» Records from a data collection
━━━━━━━━━━
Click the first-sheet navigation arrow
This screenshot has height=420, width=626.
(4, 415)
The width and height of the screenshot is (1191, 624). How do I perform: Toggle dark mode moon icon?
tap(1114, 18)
━━━━━━━━━━
» Task prompt
The expected output is the lines from the one holding "This screenshot has height=420, width=626." through the last line of the data, exactly as they appear, with nothing before or after.

» Answer to this task
This screenshot has height=420, width=626.
(4, 415)
The width and height of the screenshot is (1191, 624). How do I perform: Toggle dark mode moon icon?
tap(1114, 18)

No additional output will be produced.